A Easton é esperta, porque me atrai com a promessa de um bubble tea, de graça. Mas também é parva, porque não espera até eu estar a beber o chá de chocolate espumoso e queijo creme antes de dizer: 

— Preciso de um favor. 

— Não.

Sorrio. Tiro duas palhinhas do cesto. Estendo-lhe uma, que ela ignora. 

— Mal. Ainda nem sequer ouviste o que…

— Não.

— Tem que ver com o xadrez. 

— Bem, nesse caso…

Sorrio a agradecer à rapariga que me está a entregar o chá.

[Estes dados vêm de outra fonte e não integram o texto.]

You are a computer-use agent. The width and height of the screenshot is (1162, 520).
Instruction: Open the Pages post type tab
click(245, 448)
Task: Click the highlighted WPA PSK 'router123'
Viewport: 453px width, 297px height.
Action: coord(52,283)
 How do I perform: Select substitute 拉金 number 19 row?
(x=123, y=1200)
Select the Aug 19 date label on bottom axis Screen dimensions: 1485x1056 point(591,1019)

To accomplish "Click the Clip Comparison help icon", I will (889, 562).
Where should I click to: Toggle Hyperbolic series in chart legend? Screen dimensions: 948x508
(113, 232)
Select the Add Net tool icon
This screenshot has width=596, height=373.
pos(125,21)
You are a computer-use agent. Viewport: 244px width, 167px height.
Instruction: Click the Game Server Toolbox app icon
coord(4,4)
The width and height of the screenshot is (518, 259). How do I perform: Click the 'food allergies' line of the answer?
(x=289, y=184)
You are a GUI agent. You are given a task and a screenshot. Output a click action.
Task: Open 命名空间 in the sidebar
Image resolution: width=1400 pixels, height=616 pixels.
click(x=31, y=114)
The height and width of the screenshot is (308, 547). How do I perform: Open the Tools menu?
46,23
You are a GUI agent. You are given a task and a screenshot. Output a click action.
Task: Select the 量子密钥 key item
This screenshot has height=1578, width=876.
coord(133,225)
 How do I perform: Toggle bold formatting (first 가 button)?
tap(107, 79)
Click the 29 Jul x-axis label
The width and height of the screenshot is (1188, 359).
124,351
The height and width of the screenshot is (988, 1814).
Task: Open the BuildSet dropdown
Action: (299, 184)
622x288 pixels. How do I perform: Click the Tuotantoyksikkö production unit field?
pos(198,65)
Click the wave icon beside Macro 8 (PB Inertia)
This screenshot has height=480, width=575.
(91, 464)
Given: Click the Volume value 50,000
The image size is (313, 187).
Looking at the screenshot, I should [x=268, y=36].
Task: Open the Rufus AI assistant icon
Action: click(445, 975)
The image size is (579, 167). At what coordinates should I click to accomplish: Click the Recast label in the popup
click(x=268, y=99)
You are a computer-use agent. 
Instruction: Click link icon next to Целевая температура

Saímos juntas duas ou talvez três vezes no verão passado, e tenho recordações vagas e agradáveis dela. Lábios com batom do cieiro com sabor a framboesa; o Bon Iver a ronronar no seu Hyundai Elantra; uma mão macia e fresca debaixo da minha T-shirt sem mangas. Infelizmente, nenhuma dessas recordações inclui o nome dela. Mas também não se lembra do meu: escreveu Melanie no copo do meu chá, por isso está tudo bem. 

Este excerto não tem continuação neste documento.